Year of Luigi

The Year of Luigi was the 30th-anniversary celebration of the fictional character Luigi. He was created by Japanese video game designer Shigeru Miyamoto for the 1983 arcade game Mario Bros. and has appeared frequently as a minor or supporting character in the Mario franchise since. Due to Nintendo's decision to develop Luigi's Mansion: Dark Moon and Mario & Luigi: Dream Team at the same time, they declared 2013 the Year of Luigi. According to Mario creator Shigeru Miyamoto, Nintendo staff members also had the urge to develop games focused on Luigi, and considered the character underrepresented compared to Mario.

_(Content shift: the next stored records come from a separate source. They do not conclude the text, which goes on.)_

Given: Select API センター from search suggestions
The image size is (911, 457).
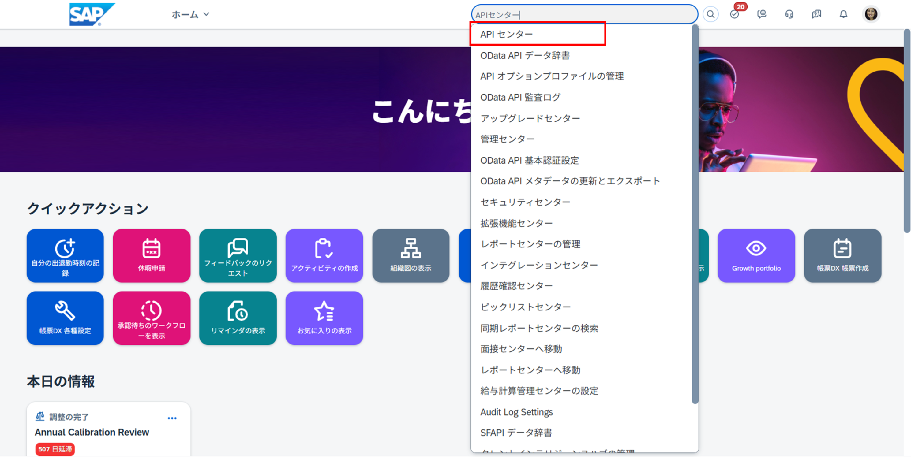Looking at the screenshot, I should pyautogui.click(x=506, y=34).
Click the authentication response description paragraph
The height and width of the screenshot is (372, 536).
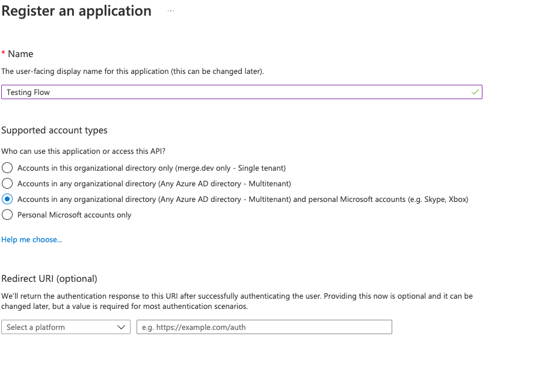237,301
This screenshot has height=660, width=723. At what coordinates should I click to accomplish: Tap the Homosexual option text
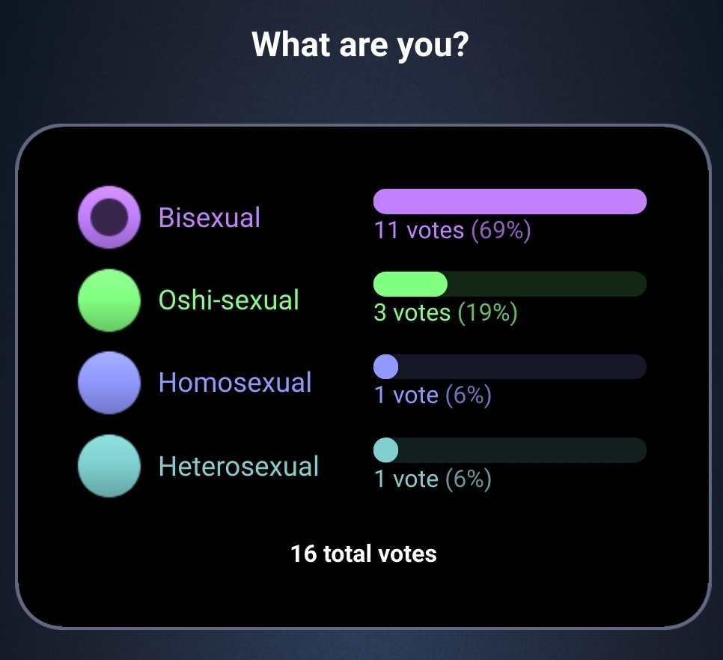point(235,383)
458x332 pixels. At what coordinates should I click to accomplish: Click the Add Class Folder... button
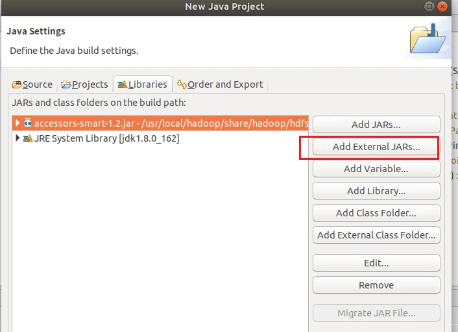(376, 213)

It was announced via Nintendo Direct on February 14, 2013, by Nintendo CEO Satoru Iwata and ended on March 18, 2014.

Year of Luigi
Year of Luigi Logo w Sprite.png
Anniversary logo with Luigi from Super Mario Bros. (1985)
Date (2013-02-14) (2014-03-18)February 14, 2013 – March 18, 2014
(1 year, 1 month and 4 days)[1][2]
TypeAnniversary event
Motive30th anniversary of Luigi
Organized byNintendo
Websitemario.nintendo.com

Games released in The Year of Luigi include Dark Moon, Dream Team, New Super Luigi U, and Dr. Luigi, all starring Luigi as the protagonist, and with little or no appearance of Mario. References to Luigi and to the Mario Bros. remix titled Luigi Bros., are in Super Mario 3D World. These games were received generally positively, and critics praised the focus on Luigi.

Nintendo released a wide array of Luigi-themed merchandise via Club Nintendo exclusives across the celebration, such as limited collectible pins, coins, a soundtrack selection, and an exclusive Nintendo 3DS XL in July. The company rebranded a Chicago "L" train and Clark/Lake station with Year of Luigi and New Super Luigi U promotion and released a parkour-themed mockumentary about Luigi, both in August. Canadian actor Danny Wells, who portrayed Luigi in The Super Mario Bros. Super Show!, died that November. In October 2019, Nintendo celebrated the "Month of Luigi" to promote Luigi's Mansion 3.

HistoryEdit

Well, Luigi has been one of our characters for many, many years, but we've never really had much in the way of games that have Luigi in the starring role. He's had sort of a more prominent role in the Mario and Luigi series and there is one of those games coming out this year, but with that game and then with Luigi's Mansion: Dark Moon coming, we felt it was really the time to make this the year of Luigi.

Shigeru Miyamoto, 2013[3]

During a February 2013 Nintendo Direct, the CEO of Nintendo Satoru Iwata, wearing Luigi's cap, announced that Nintendo would be observing the Year of Luigi to celebrate the 30th anniversary of the character's inception. In the Nintendo Direct, Nintendo announced Mario & Luigi: Dream Team, New Super Luigi U, and information about Luigi's Mansion: Dark Moon.[1] According to Iwata, Nintendo often used Luigi as a supporting character behind his twin brother Mario, so the celebration would focus on Luigi as the primary character. According to Polygon and GameSpot interviews in March with Mario creator Shigeru Miyamoto, Nintendo "never really had much in the way of games that have Luigi in the starring role". He cited Luigi's global fan base and that many staff members at Nintendo had wanted to develop games focused exclusively on him because he is more timid than Mario.[4] When they began development for Dark Moon and Dream Team, both of which use Luigi as a primary protagonist, they declared 2013 as the Year of Luigi.[3]

 
A Brown Line train on the Chicago "L" system was redesigned with a Luigi theme.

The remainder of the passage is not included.